What is expected
Return, word for word, every line starting at the line with "Task: Open the Explore compass icon" and ending at the final line of the entries; skip the pictures.

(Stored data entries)
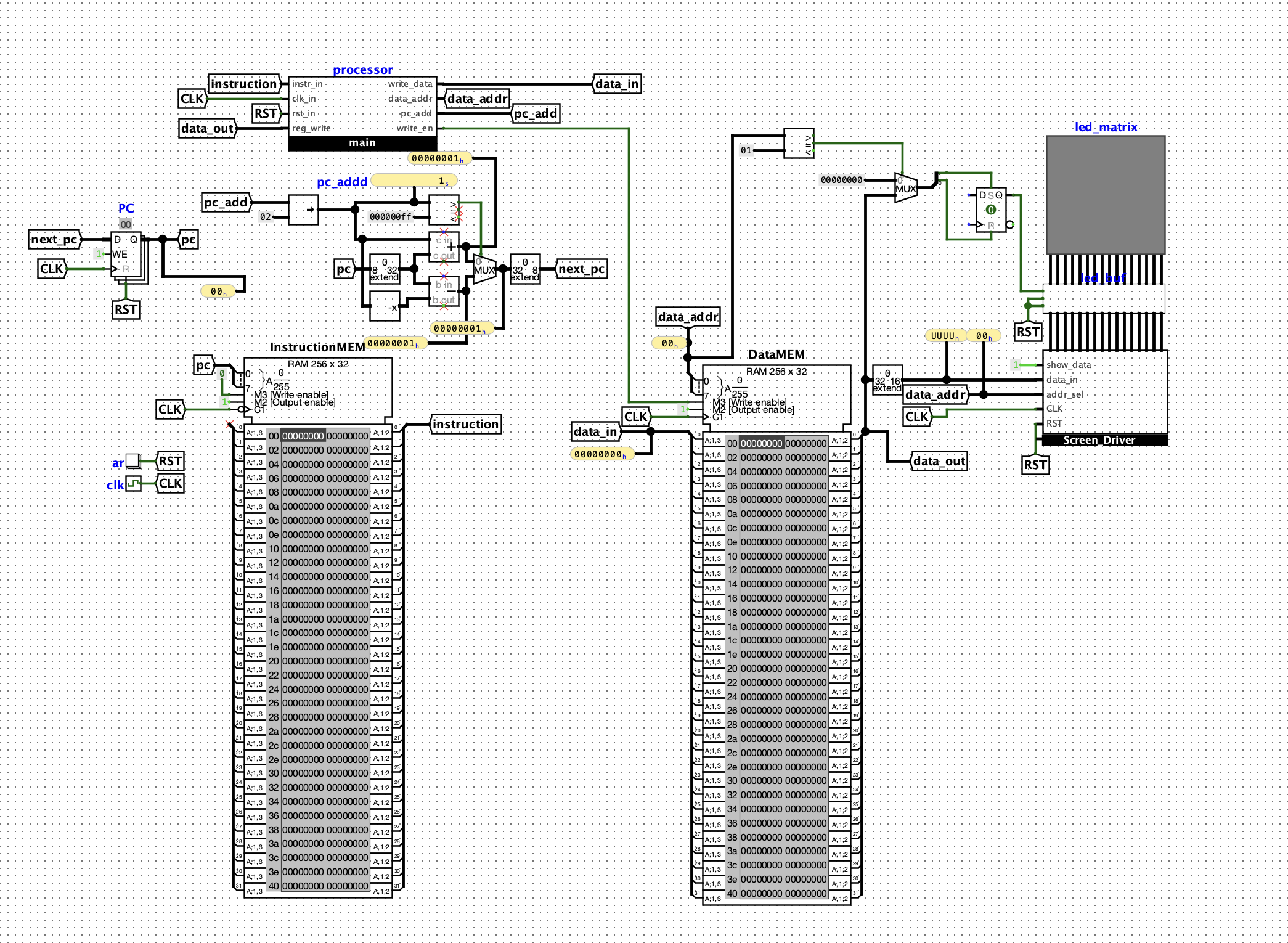Image resolution: width=1288 pixels, height=943 pixels.
Task: Select the Screen_Driver subcircuit block
Action: pos(1105,394)
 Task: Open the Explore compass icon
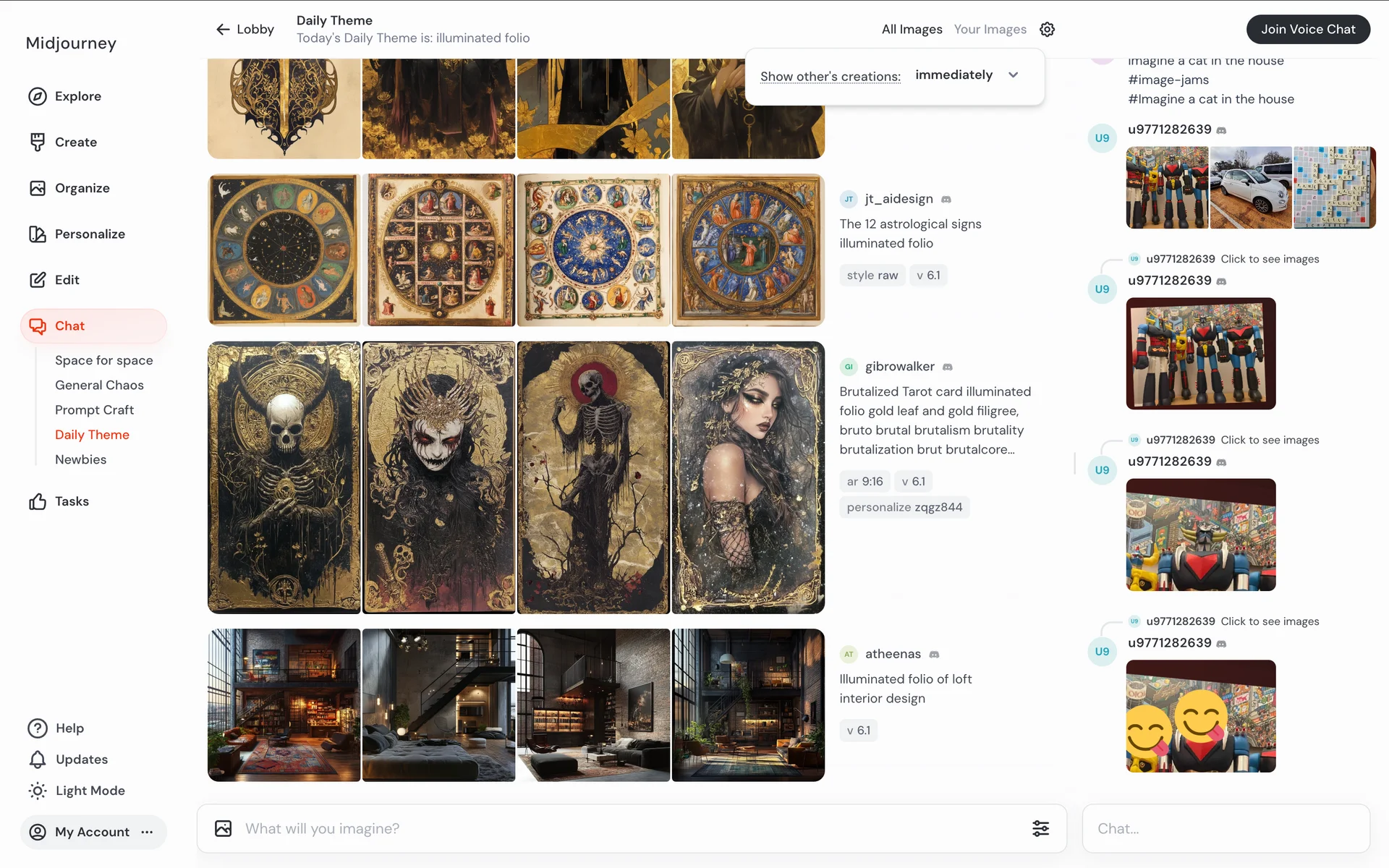[38, 96]
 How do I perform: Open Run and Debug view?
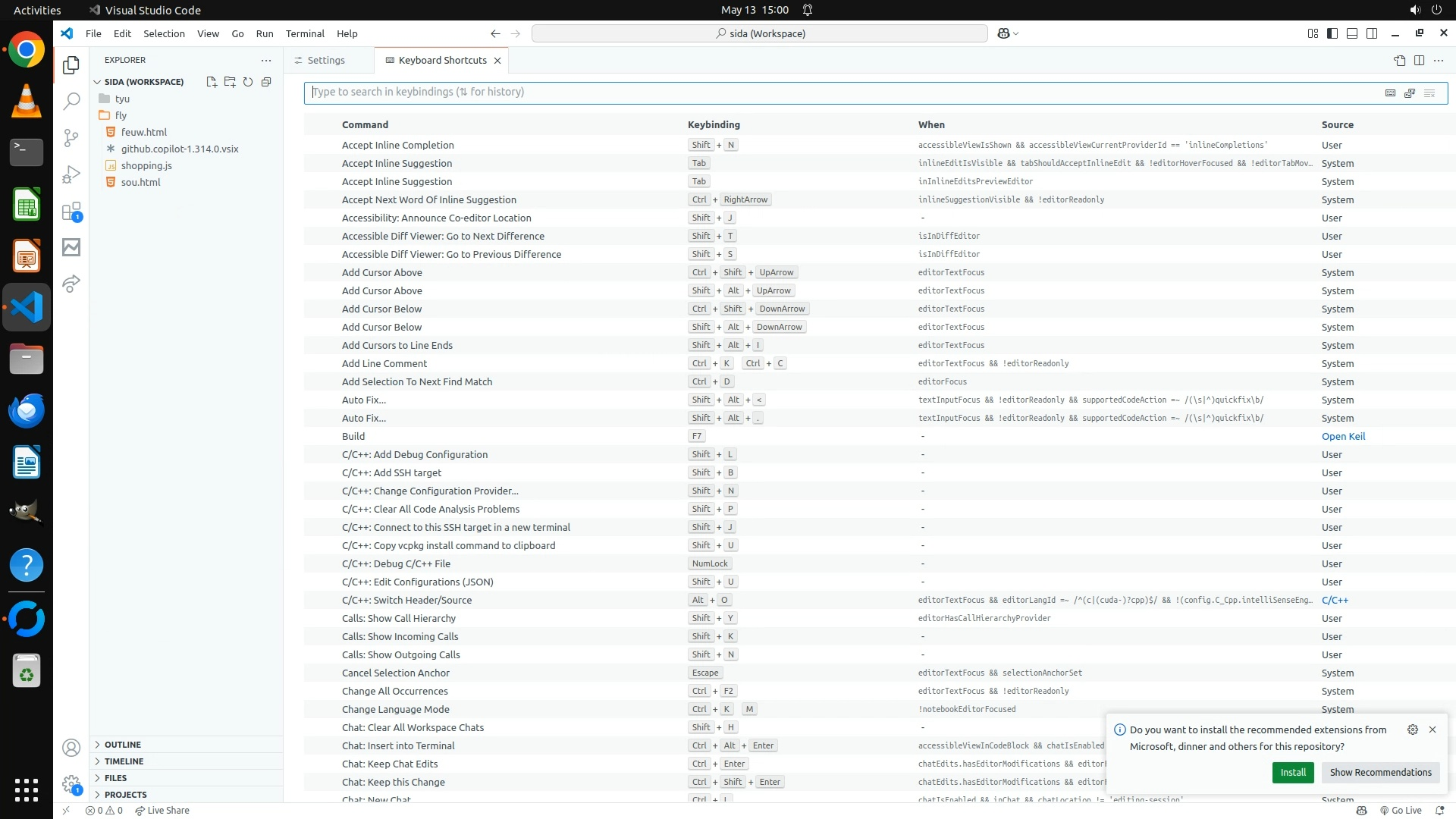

Exercise output
 Task: Open the Explore compass icon
[38, 96]
 How do I perform: Open Run and Debug view?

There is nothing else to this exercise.